Again, how does this relates to my question ? I'll copy/paste it here : what is really the amplitude of the frequencies in the spectrum of the Dirac comb function ? Is it 1/T or is it 2/T ?

 

[FactChecker]

The complex formula gives the coefficients, C_n, of the exponential and the real formula gives the coefficients, a_n, of the cos(), so the equation $2\cos(\omega) = e^{i\omega} + e^{-i\omega}$ should help you find the relationship between the two.

 

[DoobleD]

The complex formula gives the coefficients, C_n, of the exponential and the real formula gives the coefficients, a_n, of the cos(), so the equation $2\cos(\omega) = e^{i\omega} + e^{-i\omega}$ should help you find the relationship between the two.

Thank you for clarifying. I'm fine with the relationship between C_n, a_n, and b_n. I actually used it to double check my maths on the little derivations I gave in the link in my initial post.

I was just confused as to what coefficients (real or complex) are really representing the frequencies spectrum amplitudes (since the real and complex coefficients differ). What you guys assumed and what I think I missed is that actually only the real coefficients have real (no pun intended) meaning here. At the end, what represent the amount of a particular frequency in the signal, is the real coefficient, not the complex one.

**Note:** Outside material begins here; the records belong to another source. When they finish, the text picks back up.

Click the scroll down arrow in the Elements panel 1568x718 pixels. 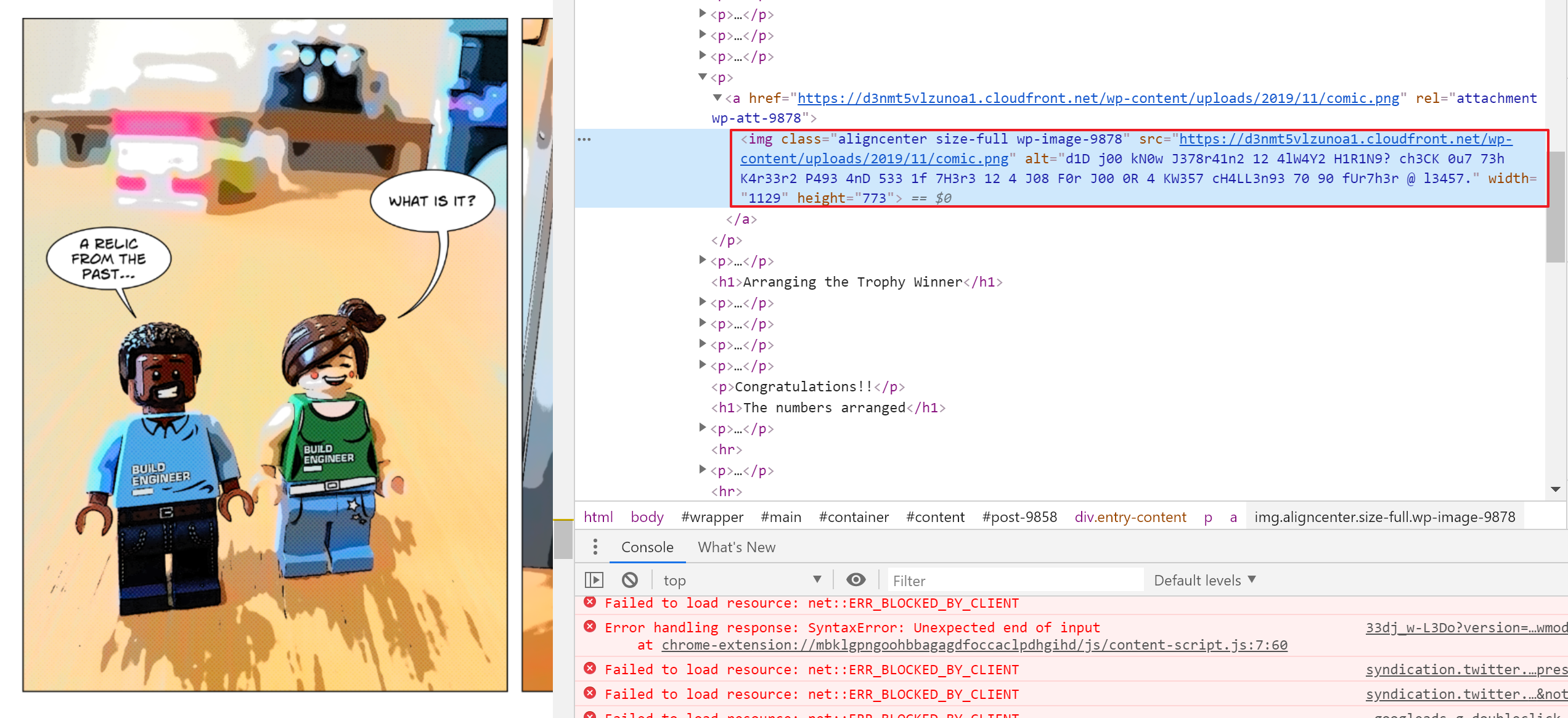coord(1556,489)
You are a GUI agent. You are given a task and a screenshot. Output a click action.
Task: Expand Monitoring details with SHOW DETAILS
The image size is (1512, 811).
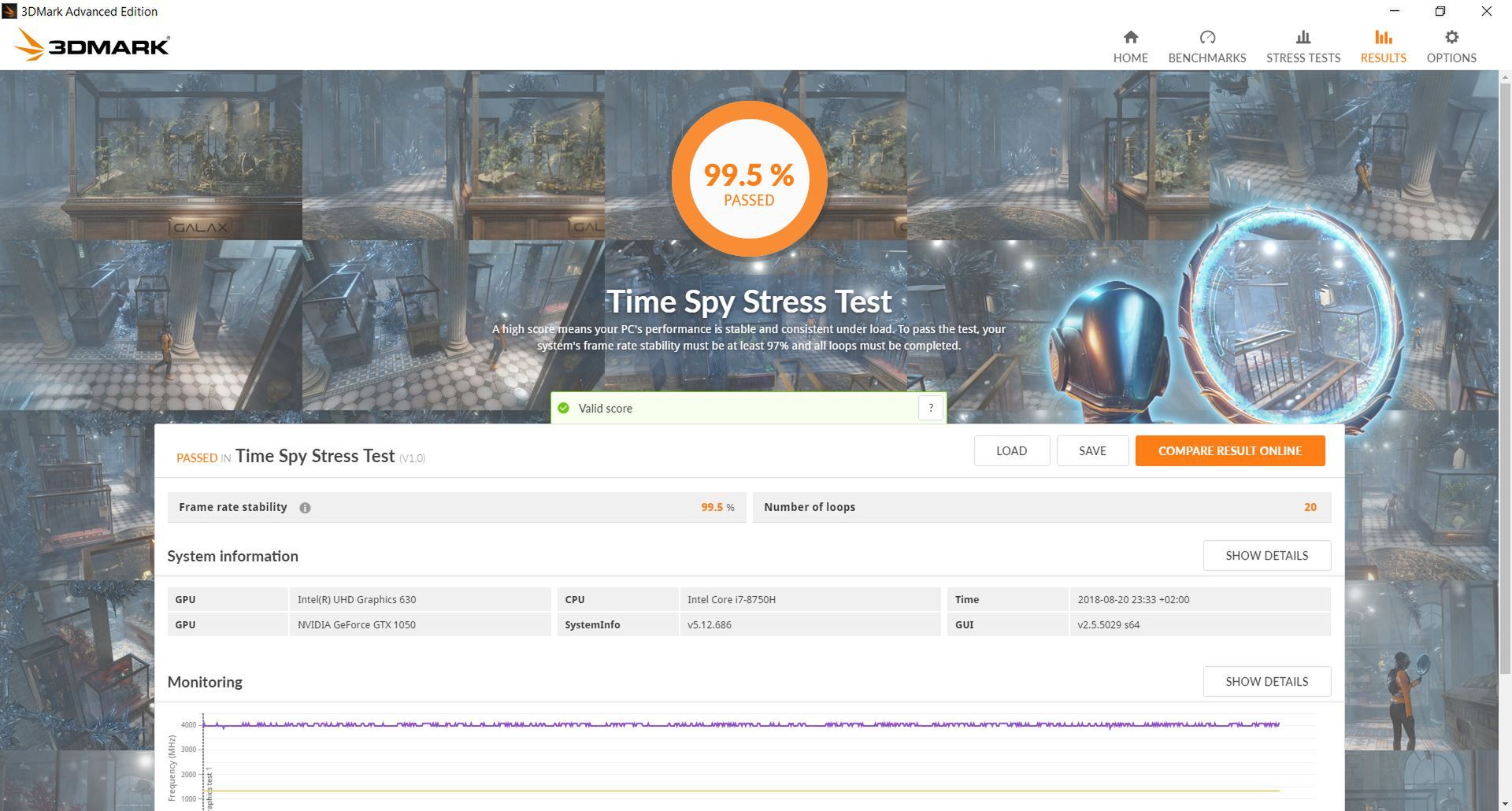coord(1266,681)
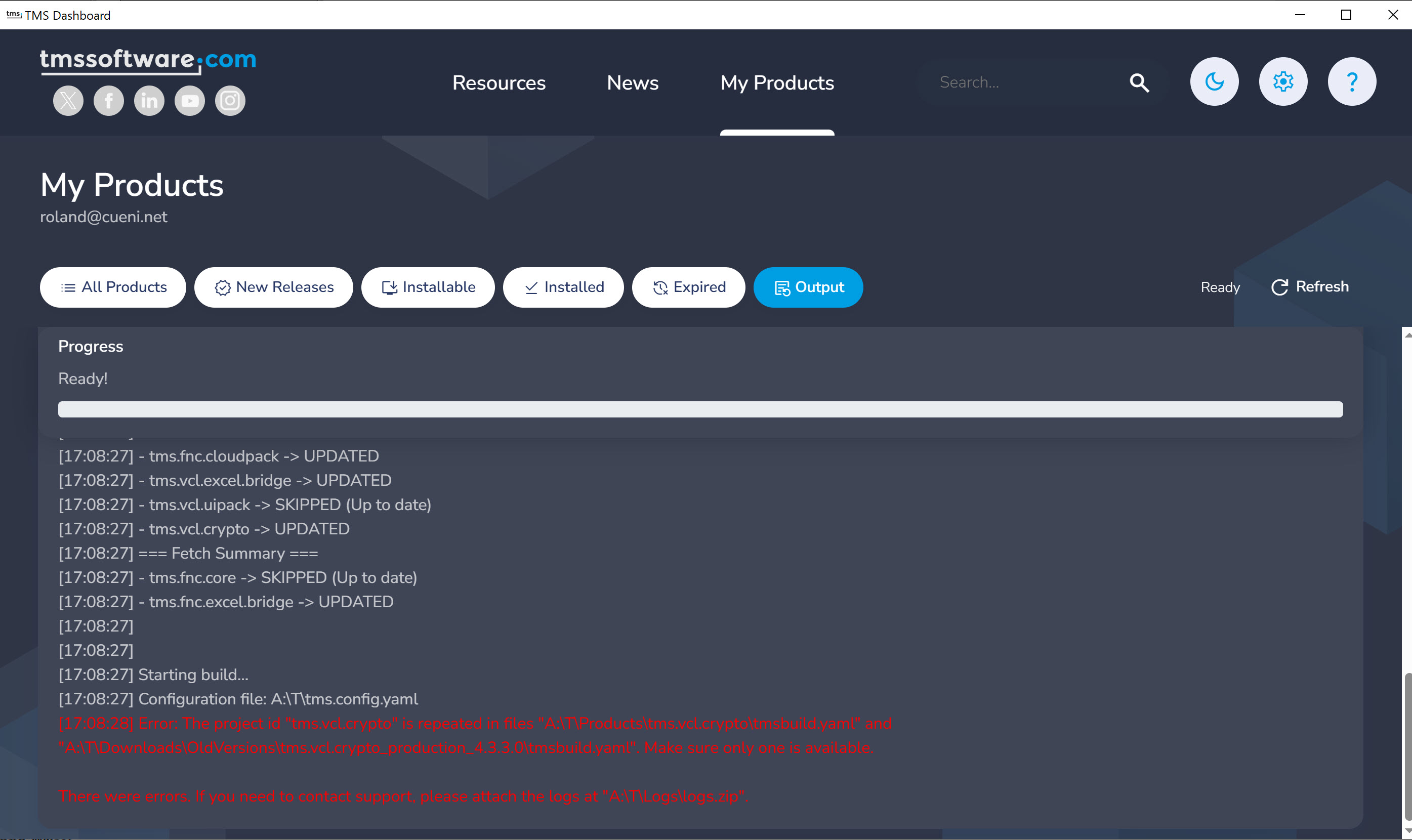Open the YouTube social icon
1412x840 pixels.
(190, 101)
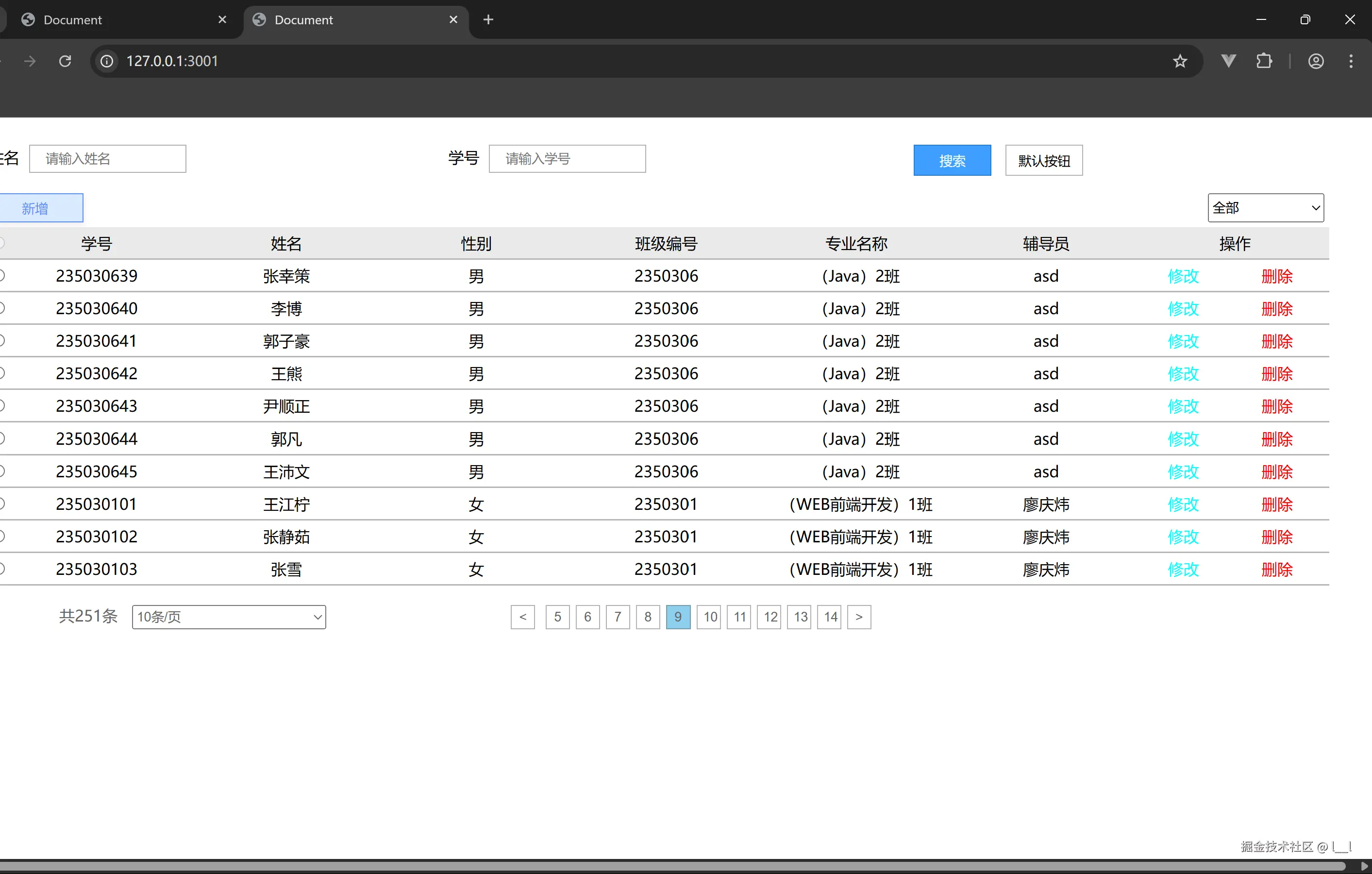The height and width of the screenshot is (874, 1372).
Task: Open site info via the address bar icon
Action: click(106, 61)

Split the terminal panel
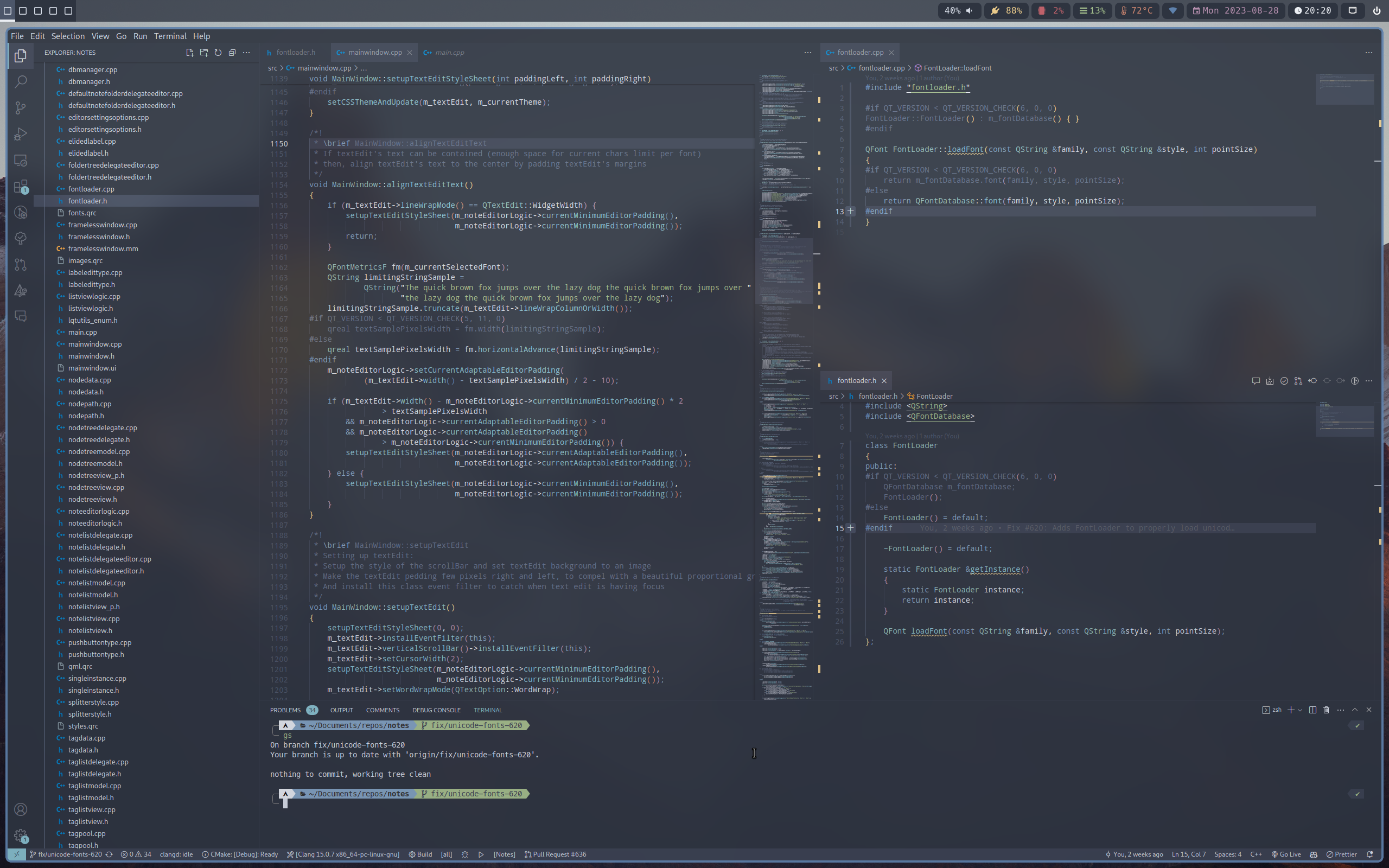pos(1312,710)
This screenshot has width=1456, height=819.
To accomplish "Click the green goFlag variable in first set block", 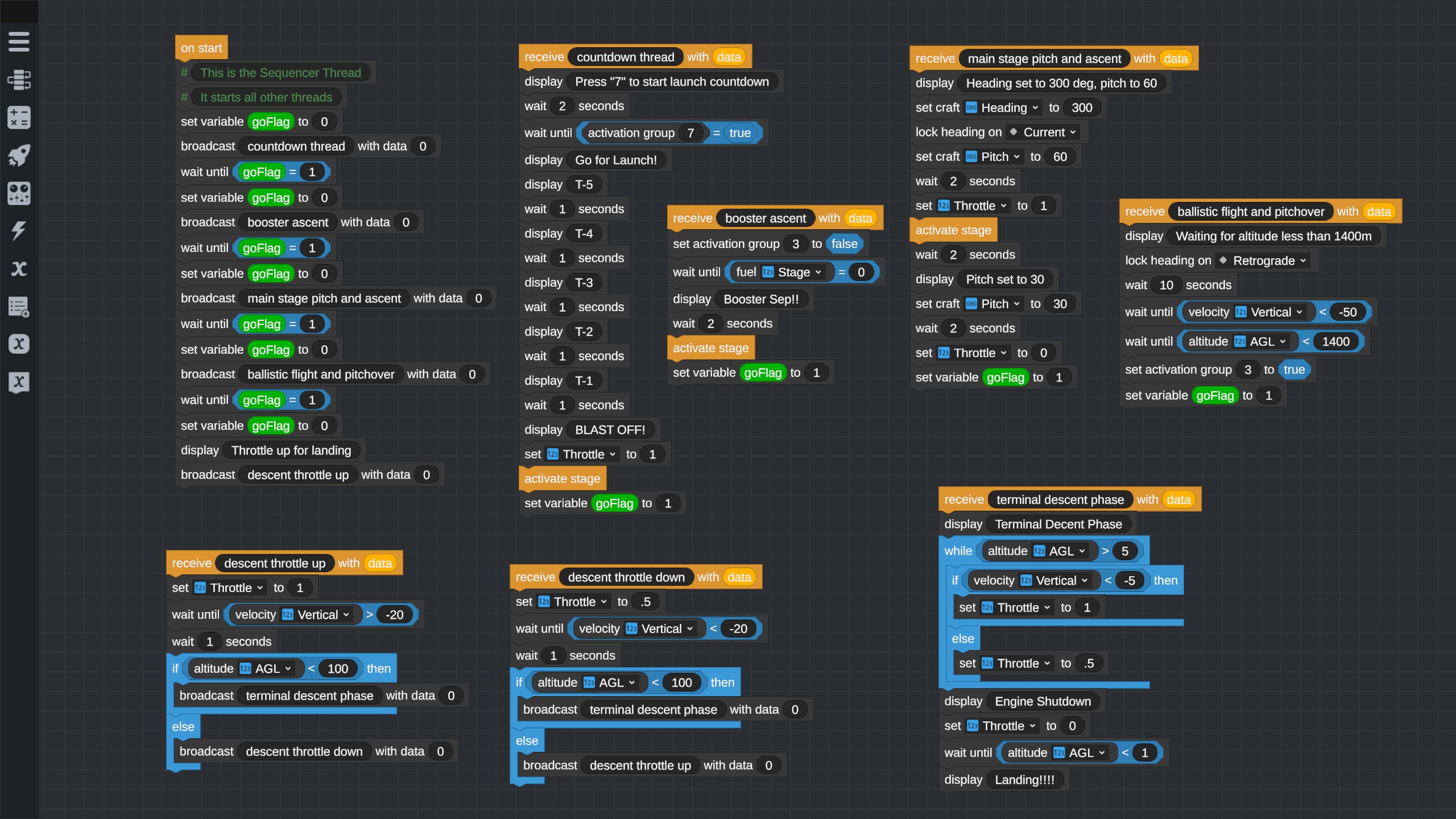I will [271, 122].
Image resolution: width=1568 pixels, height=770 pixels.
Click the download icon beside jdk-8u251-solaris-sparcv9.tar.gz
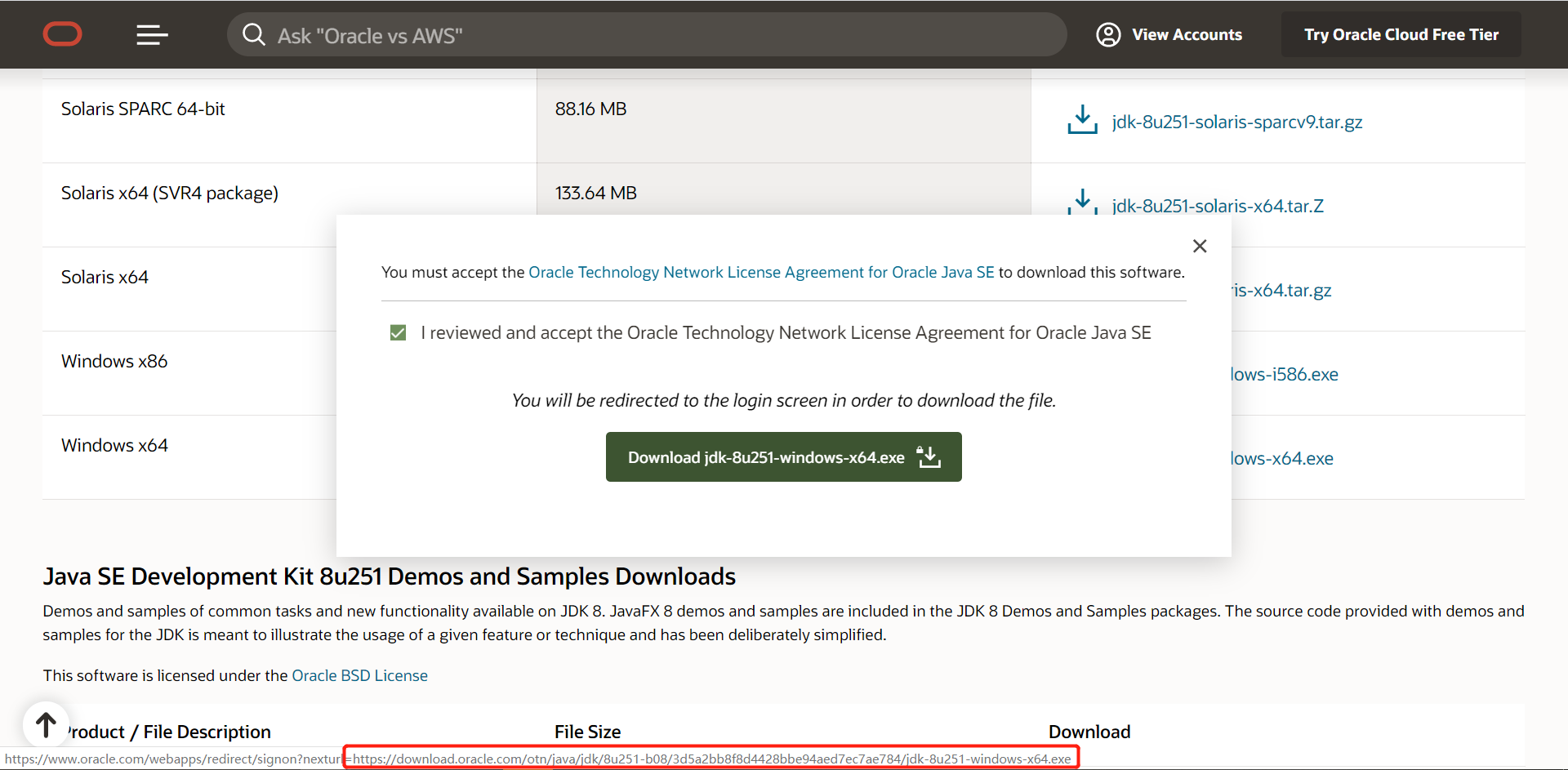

That might be very obvious, but I wasn't very sure about this.

Please correct me if I am making a mistake here. Otherwise, thank you for the help !

 

[FactChecker]

What you guys assumed and what I think I missed is that actually only the real coefficients have real (no pun intended) meaning here. At the end, what represent the amount of a particular frequency in the signal, is the real coefficient, not the complex one. That might be very obvious, but I wasn't very sure about this.

That may be true at this point in your learning. But remember that the complex terms and coefficients have both a real and imaginary part. It is a more concise way of representing the entire process. There will be phase shifts and other "real" things that are more difficult to keep track of without using the complex approach.

In a class dedicated to Fourier Transforms like Stanford's Lecture by Professor Brad Osgood for the Electrical Engineering course, The Fourier Transforms and its Applications (EE 261) (which I highly recommend if you have the time), most of it will probably be done using the complex exponential approach.